The researchers added an additional 12 genes to the signature to make it more "robust," she said, and used both the seven-gene and 19-gene signatures to develop the machine learning models and the SRSq included in the algorithm. The algorithm extracts the expression values of signature genes, aligns the samples to the sepsis reference maps created by the machine learning models, and predicts the group and SRSq, according to the paper.

The study found that SepstratifieR was accurate in sample sizes as low as 20 but became unreliable as the sample size shrank below 20. As a result, the researchers used an additional classification approach to predict risk in each sample independently and included it in the algorithm as a secondary function. "Although predictive accuracy was reduced for this approach, we observed an overall agreement between predictions derived from both methods," the researchers wrote. "In particular, samples at the extremes of the [sepsis risk signature] continuum were reliably identified by both algorithms." 

The new study also confirmed the seven- and 12-gene signatures can be accurately measured with both RNA sequencing and qPCR methods, and Cano-Gamez noted the ability to use the algorithm with PCR could make it easier to implement clinically, since hospitals already regularly perform PCR testing.

The original cohort of patient samples was gathered when patients were admitted to an intensive care unit, but the researchers are also looking at data from other time points, Cano-Gamez said. Some additional samples were collected from patients after admission to the ICU, and he said the scores change over time as patients recover and their risk decreases. The algorithm could be used in combination with vital signs as a measurement of risk throughout a patient's stay in the hospital, he noted. 

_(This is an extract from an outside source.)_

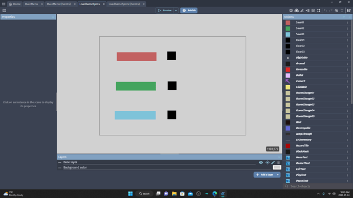Toggle Base layer visibility eye icon
This screenshot has height=198, width=353.
(261, 162)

The challenge with clinical implementation is the need for a shorter turnaround time for patients in the emergency room or ICU, Davenport said. As gene expression technology continues to advance, Davenport said it will likely be easier to quickly get gene measurements, making clinical use more feasible. She said that the team hopes the method will be available for clinical use in the next five to 10 years and noted that the method could be used similarly to other blood tests within a hospital and run in a hospital laboratory.

Cano-Gamez said that when using the algorithm clinically, it takes slightly longer since there's only one sample — and thus one data point — so separating out the background noise is harder because the sample must be compared to other samples in the system. In a research setting where multiple data points are being analyzed, it's easier to determine the background noise since it will be present in all of the samples.

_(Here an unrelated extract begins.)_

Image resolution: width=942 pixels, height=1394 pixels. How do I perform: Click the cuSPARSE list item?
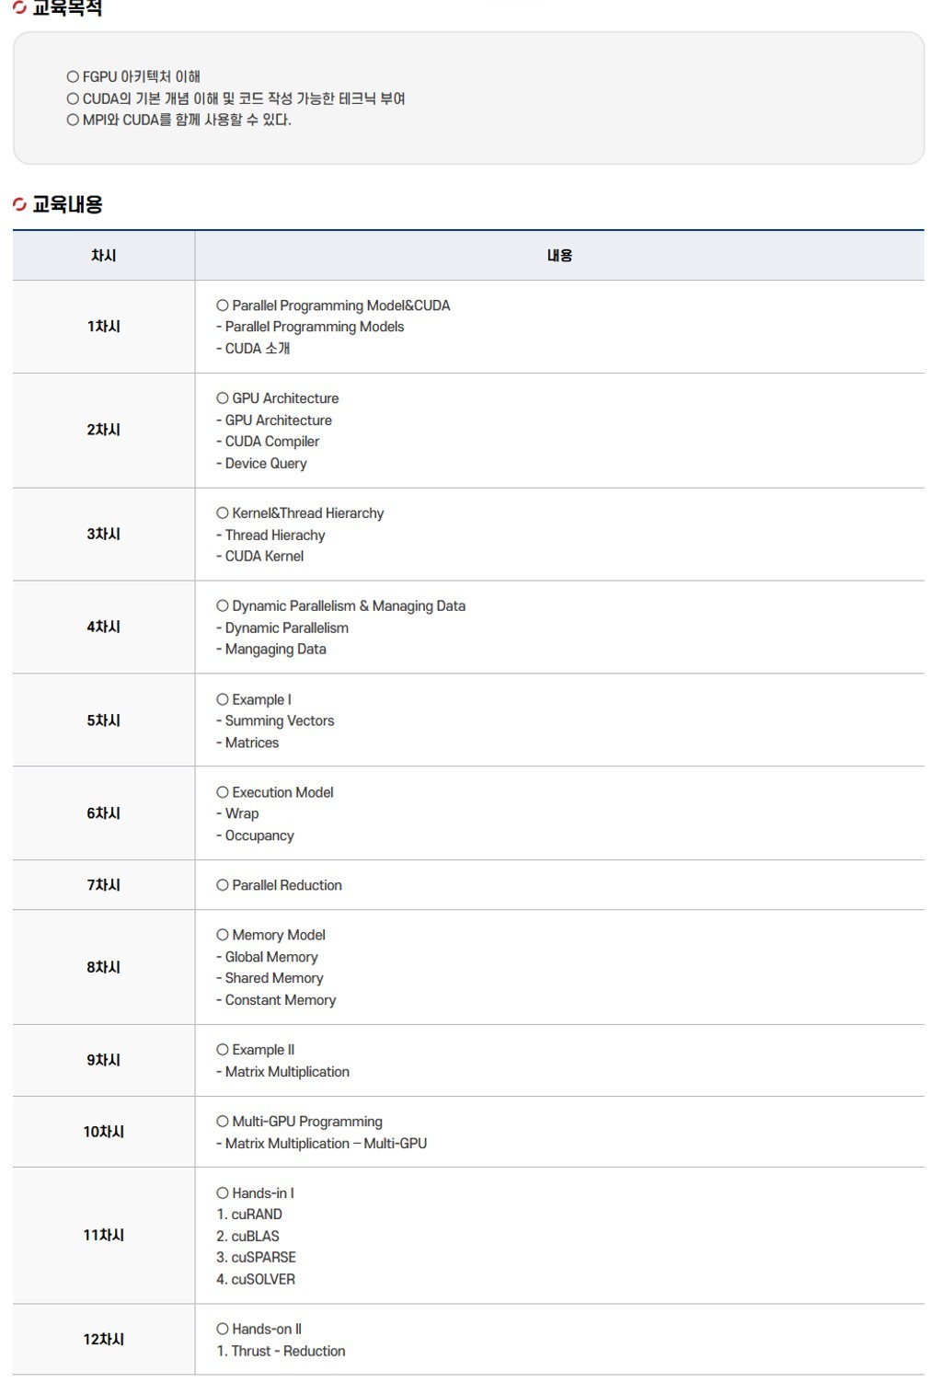click(263, 1257)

He added that the measurements remain the same regardless of a patient's age, sex, or the source of the infection, but noted that the researchers haven't thoroughly explored the effect of ethnicity on the measurements. However, the algorithm is publicly available, so other researchers could apply it to broader datasets with other variables, he said. 

While the initial gene expression research focused on sepsis, the newest paper explains how the researchers applied the algorithm to other infections, such as COVID-19 and H1N1 influenza, and found that it works with both. The researchers have also used the method in pediatric sepsis and are planning to expand to other sources of infection, as well as other reasons for hospital admission, such as trauma as some parts of the immune response respond to trauma like it's an infection, Cano-Gamez said. The team is also looking to apply the algorithm to samples from slightly earlier in the hospital admission process, like when someone is admitted to the emergency room. 

Davenport noted the potential for the method to be used in clinical trials as well, hopefully in the next five years. Once the gene expression data has been collected, the method could be used to sort patients into groups based on what treatment could work best — an application some collaborators are already working on.